* _Document section_:

Thursday February 9, 08:05 AM

Crunch in Law for the Rental Market

LONDON, February 9 /PRNewswire/ -- This year is a crunch year for the rental market, as it
must implement the requirements of the Housing Act and the Disability Discrimination Act 2005
and, at the Annual Conference of the Association of Residential
Letting Agents, ARLA, in London this week, delegates were asked if they are ready.
In addition to licensing, a new regime - the Housing Health and Safety Rating System - will come into force to
monitor housing standards
. This will enable local authorities to check for the obvious poor standards - in hygiene and in sanitation. However, there are a total of
29 hazards
. They range from the danger of explosion or structural collapse to the potential hazard of a glass panel at the bottom of stairs.
There is more time to prepare for the Disability Discrimination Act. That does not come into force until December, the Conference was told.

* _Dataset content_:
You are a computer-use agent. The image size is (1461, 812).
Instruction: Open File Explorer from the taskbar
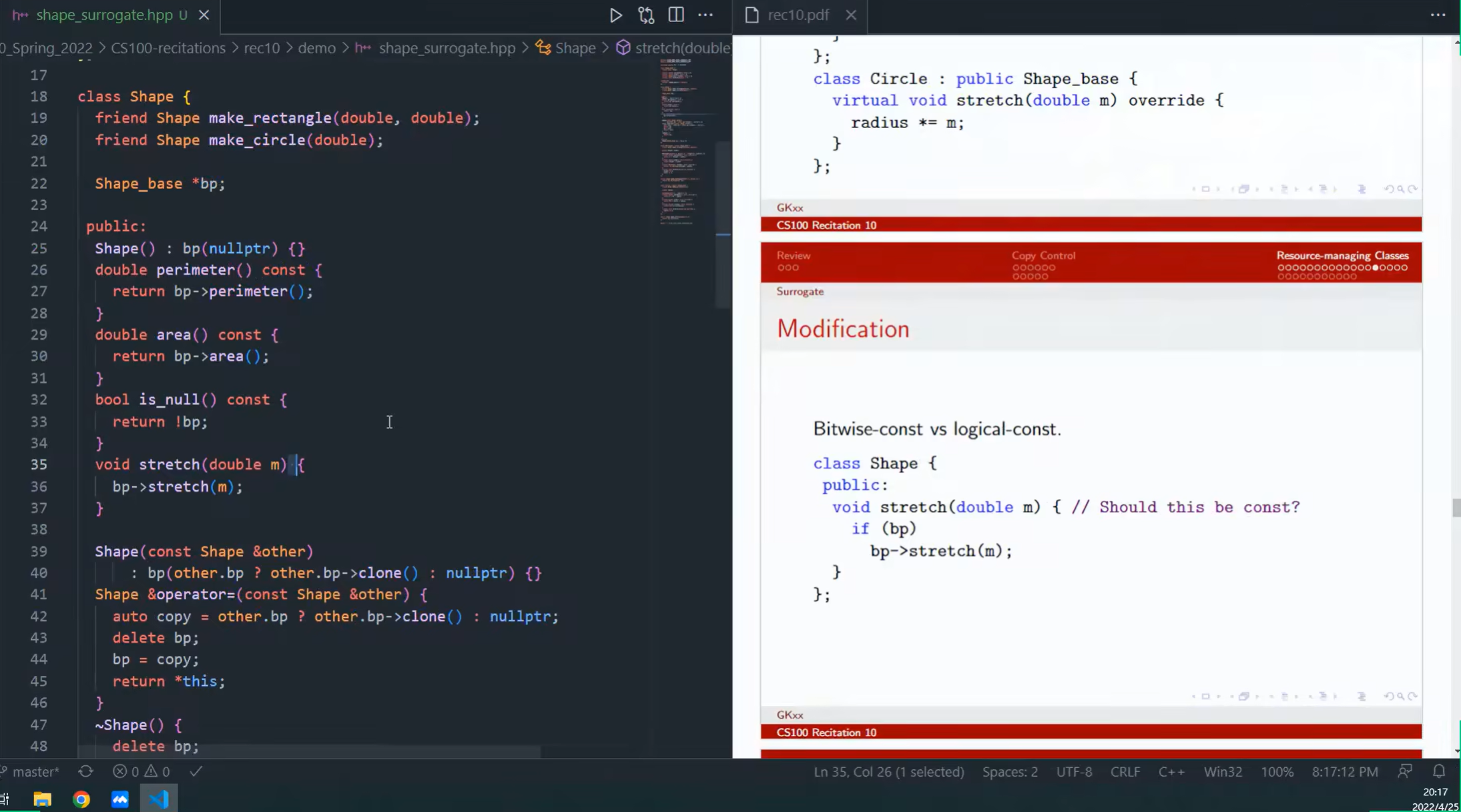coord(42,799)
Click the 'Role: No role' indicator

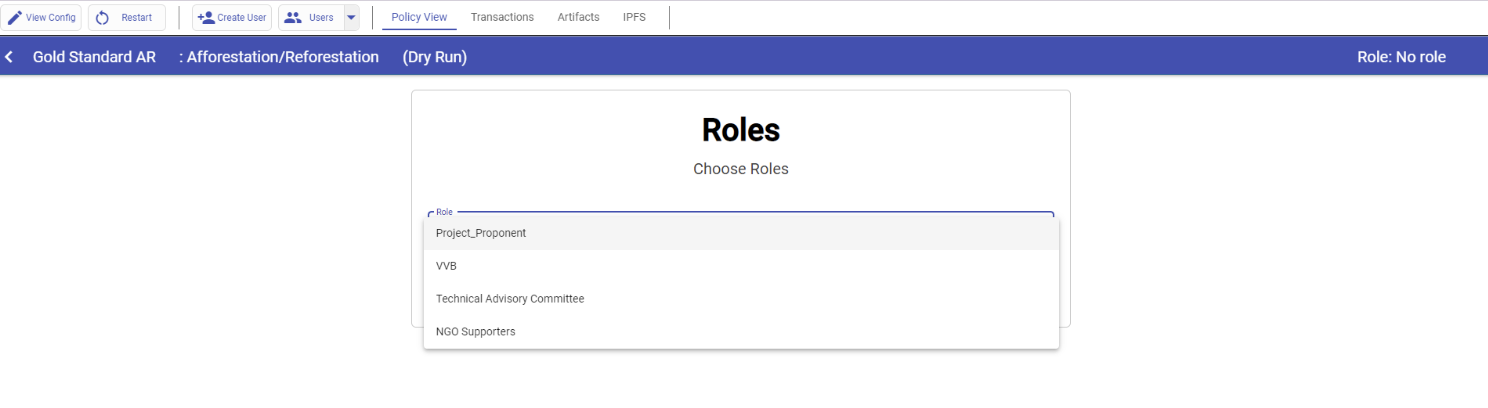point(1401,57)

==

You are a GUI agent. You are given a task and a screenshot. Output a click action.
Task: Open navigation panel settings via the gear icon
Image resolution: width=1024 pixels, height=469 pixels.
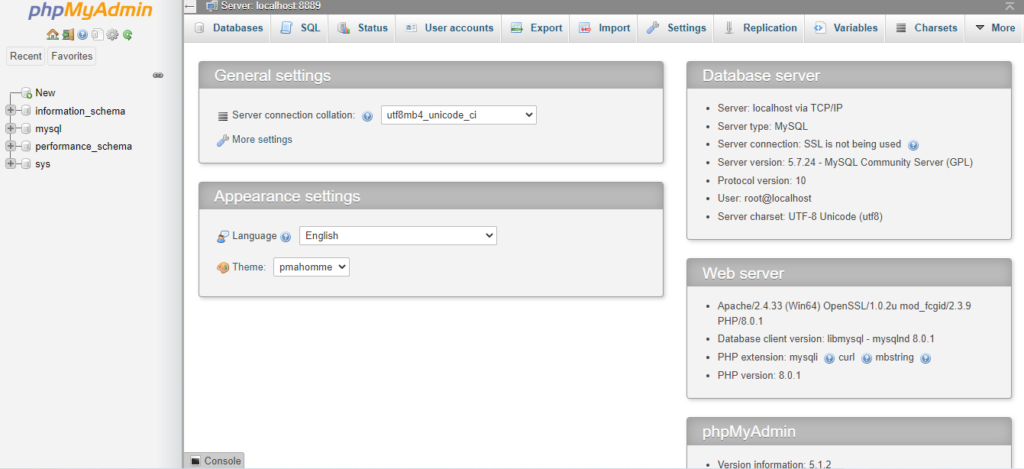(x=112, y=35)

* _What the task asks_:
Can you reproduce the stretch of the rental law article from "In addition to" through "Conference was told." word for word? Rely only on the rental law article, not the lines.

* _Exercise answer_:
In addition to licensing, a new regime - the Housing Health and Safety Rating System - will come into force to
monitor housing standards
. This will enable local authorities to check for the obvious poor standards - in hygiene and in sanitation. However, there are a total of
29 hazards
. They range from the danger of explosion or structural collapse to the potential hazard of a glass panel at the bottom of stairs.
There is more time to prepare for the Disability Discrimination Act. That does not come into force until December, the Conference was told.